Shannon is the Channel Engagement Manager at LogMeIn. She focuses on arming LogMeIn partners with in-demand products, education, and the tools they need to succeed in the increasingly competitive market. Prior to LogMeIn, Shannon was the Director of Marketing & Channel Relations for Datto Inc., a leading backup and disaster recovery company. There she helped Datto more than quadrupled its partner base, achieve its fourth consecutive year of 300% revenue growth, and win over 35 prestigious industry awards. Shannon was named a 2013 Channel Chief by CRN and has also been named to the MSPmentor 250, CRN’s ‘Top 100 People You Don’t Know, But Should’, and CRN’s ‘Women of the Channel’ lists.

6 thoughts on “MSP Marketing Madness – Back to Basics

  1. This is oversimplification, neither Vladimir Propp, nor the brothers Grimm would agree with you; not even Charles Perrault, just to name a writer, instead of resorting to folklore.

    I do get what you’re saying, just you know, not everything is as simple as you think.

    • Thanks for your comment and contributing to the discussion, Szabi. The Dr. Seuss children’s book is a metaphor for simplifying the complexities of IT services for your customers. At the end of the day, you are providing value and putting a price against that value, so you need to be able to convey the story and justify the cost to your customer. I agree not everything is simple 100% of the time, but my point is that sometimes service providers must simplify the explanations of their proposed IT strategy and solution so their customers or prospects can easily understand.

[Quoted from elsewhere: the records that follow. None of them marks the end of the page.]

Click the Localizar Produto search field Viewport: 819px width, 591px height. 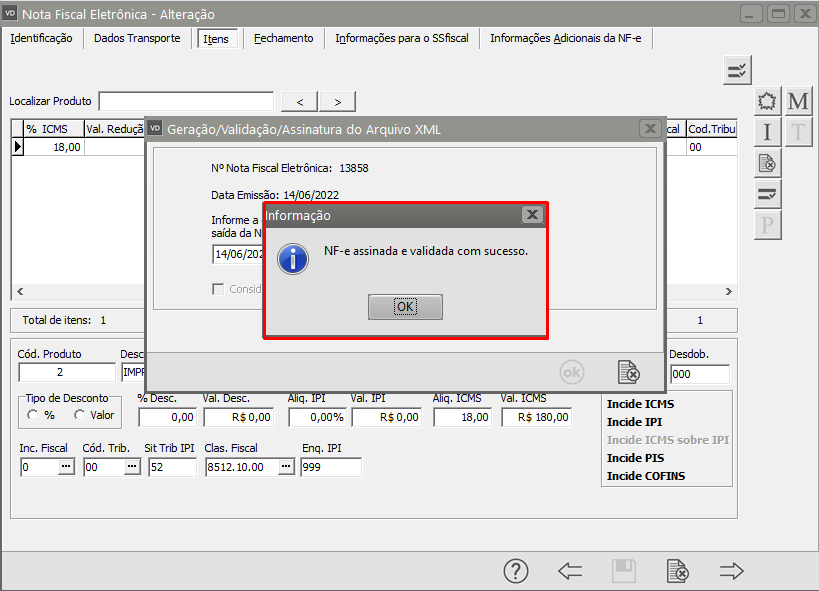(x=186, y=101)
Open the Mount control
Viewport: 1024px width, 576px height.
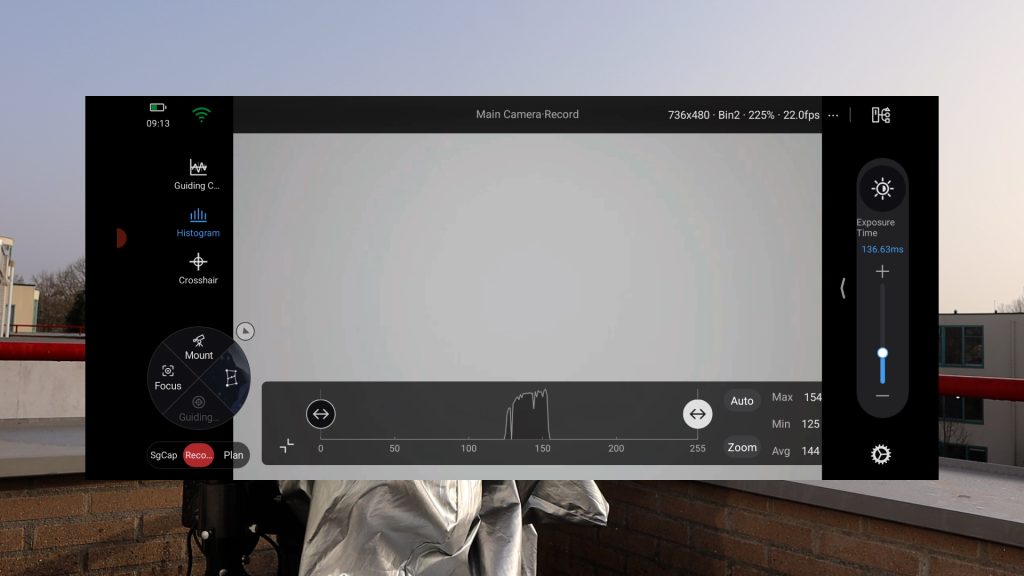tap(199, 347)
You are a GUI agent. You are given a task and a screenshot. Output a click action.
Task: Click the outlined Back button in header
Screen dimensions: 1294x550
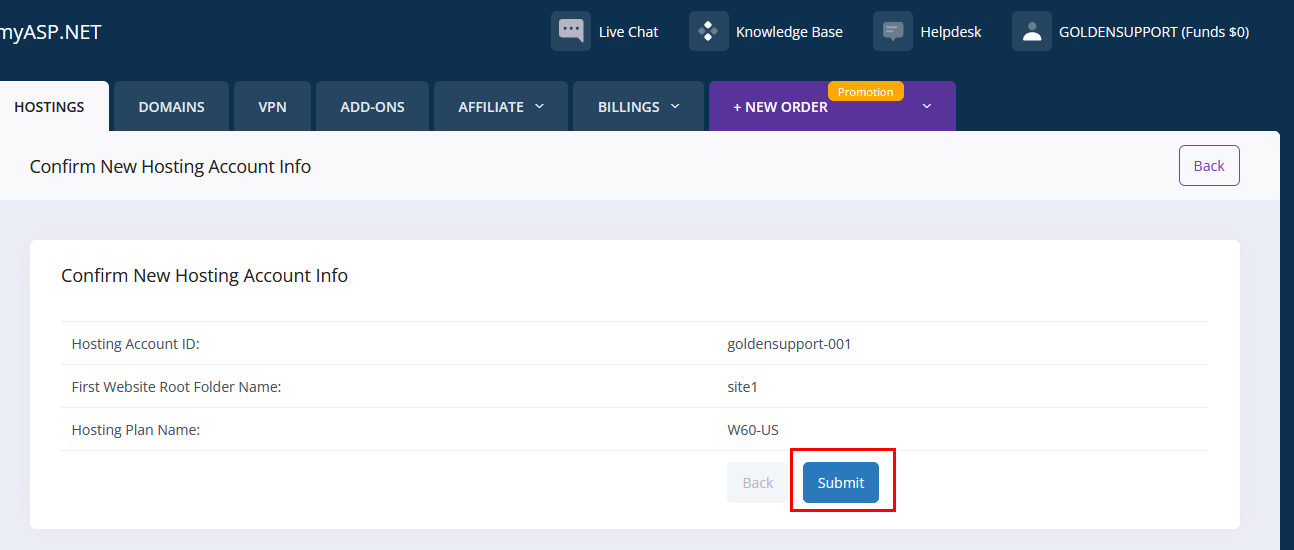(1208, 166)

      Let me use an example to illustrate my point. One of my friends is extremely brilliant, but when it comes to technology, she doesn’t have a clue. When I came aboard LogMeIn, she asked me what we did as a company. I explained our solutions and used words like remote access, Internet of Things, and cloud storage; it went way over her head. However, when I stepped back and spoke about our solutions in an almost tweet like length, she could easily digest it and understand. By doing so, I didn’t take away from the value of what LogMeIn did, but instead, I simplified the explanation so she could understand the value and the prices we put against our products.

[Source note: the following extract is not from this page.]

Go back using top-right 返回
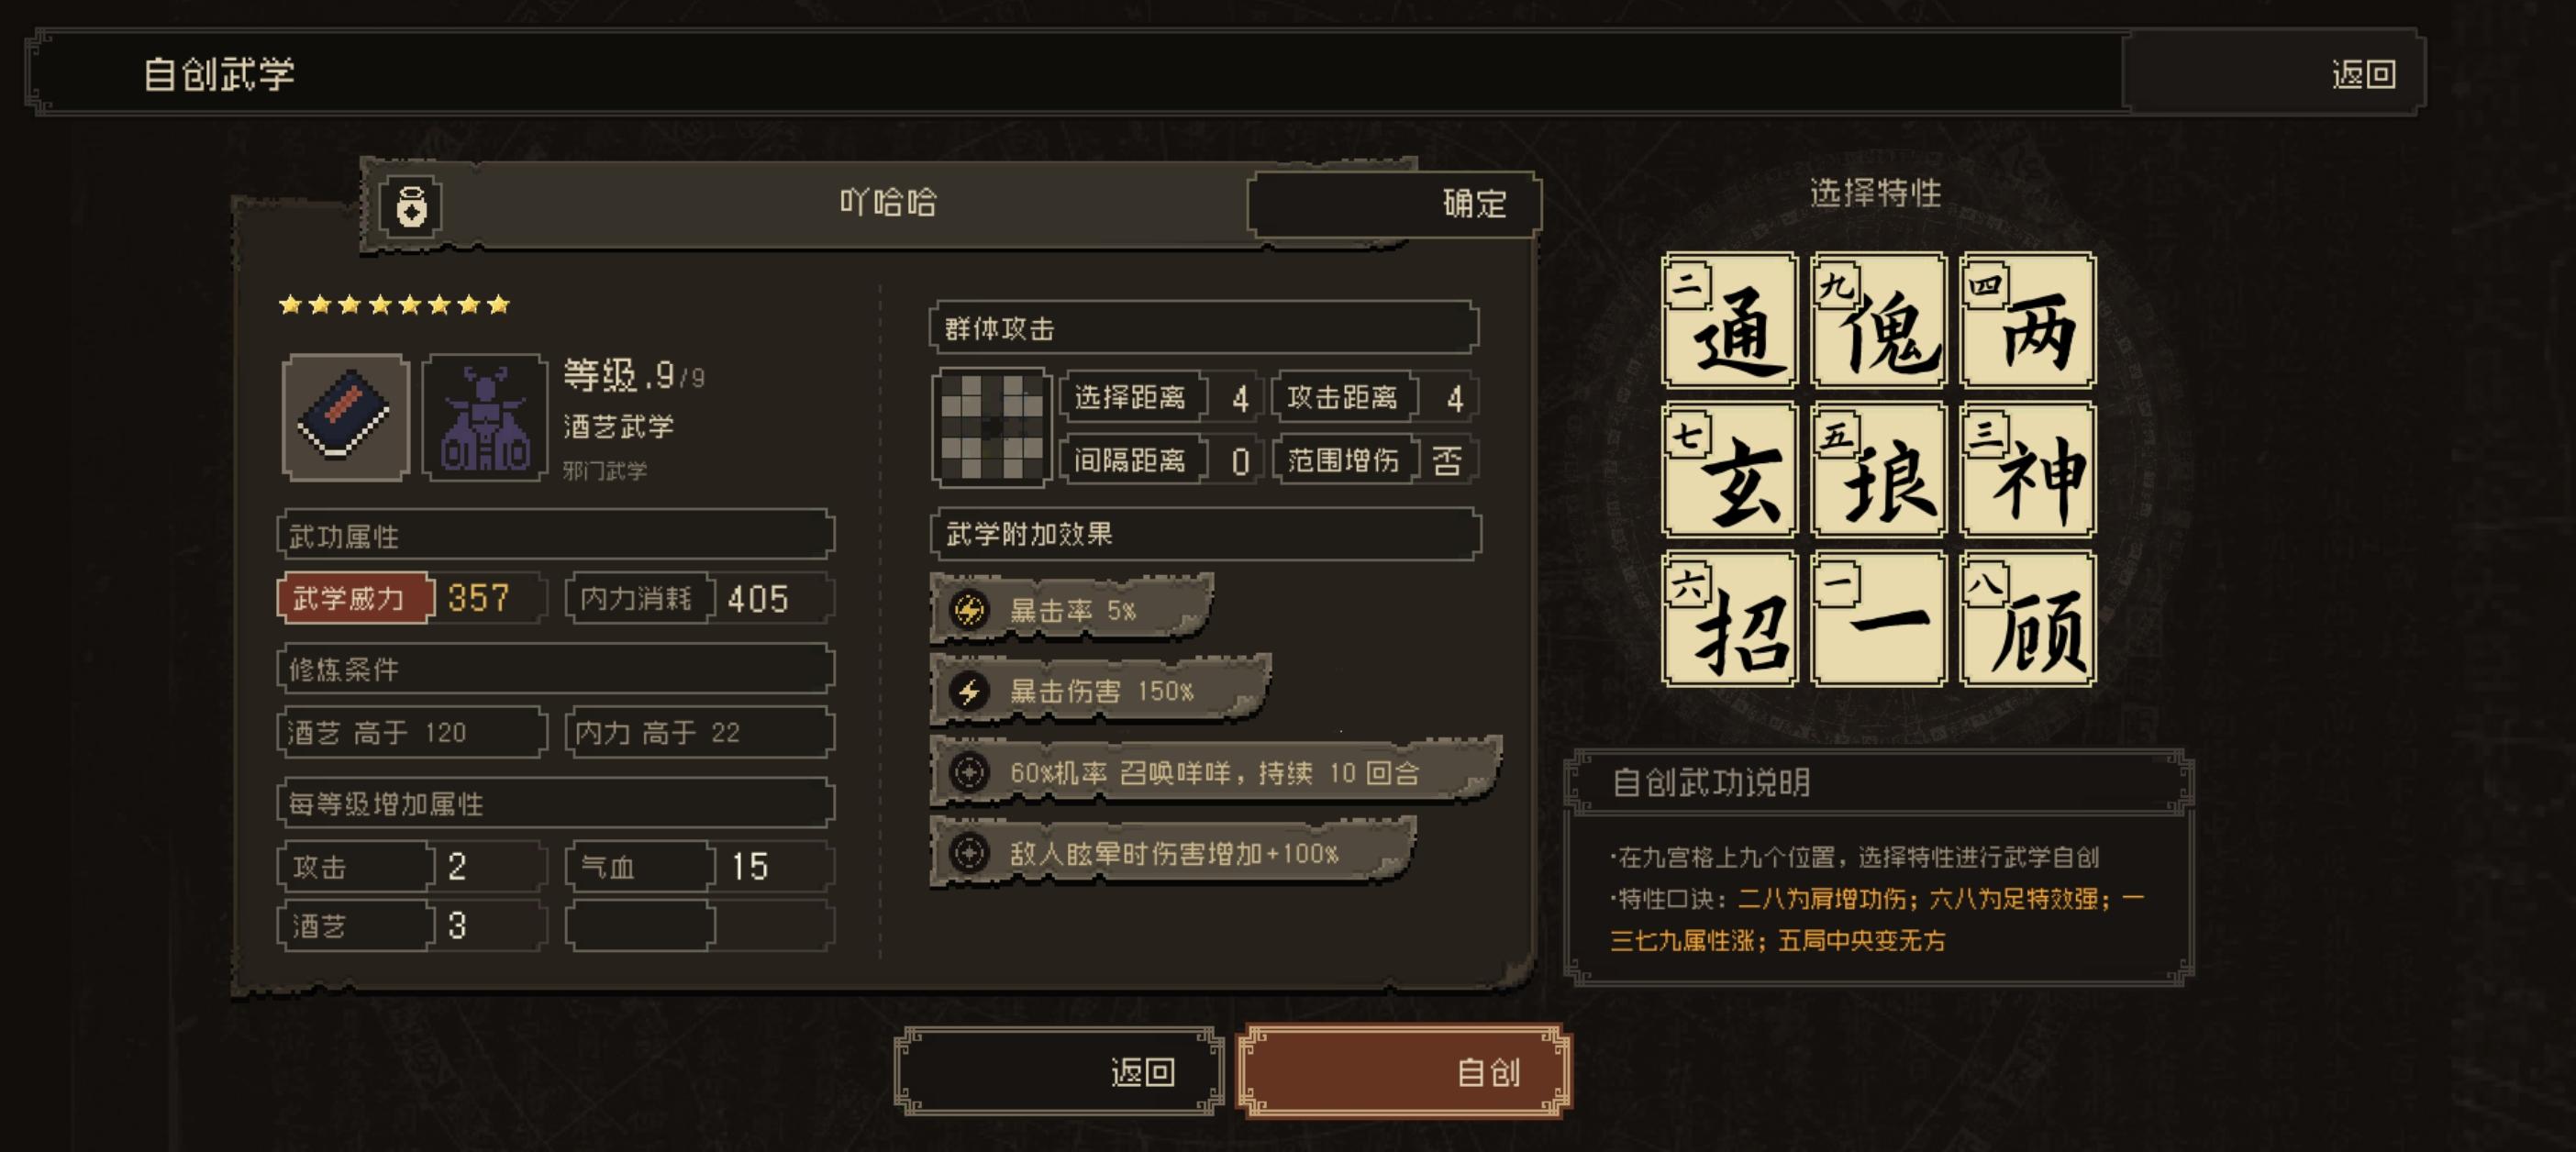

      Thanks again for keeping this discussion going, Szabi. Stay tuned for my next post in the Marketing Madness series!

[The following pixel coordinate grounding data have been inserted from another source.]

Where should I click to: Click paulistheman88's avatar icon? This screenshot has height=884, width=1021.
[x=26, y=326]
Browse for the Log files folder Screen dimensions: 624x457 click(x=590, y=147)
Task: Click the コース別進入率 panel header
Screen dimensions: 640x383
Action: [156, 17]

  2. Nice post. Don’t forget the ultimate purpose of a children’s book…to get the child to sleep…at last!

    • Good point, Matthew. However, I hope MSPs aren’t getting their customers to fall asleep with their sales pitches!

  3. @Jake Godgart Thanks Jake, I indeed do understand the trope here – I always find it challenging to describe what I do at the company and what Logmein does to non technical people 🙂 Btw something’s wrong with this blog template, because in chrome I can hardly read the comments (grey text on grey background).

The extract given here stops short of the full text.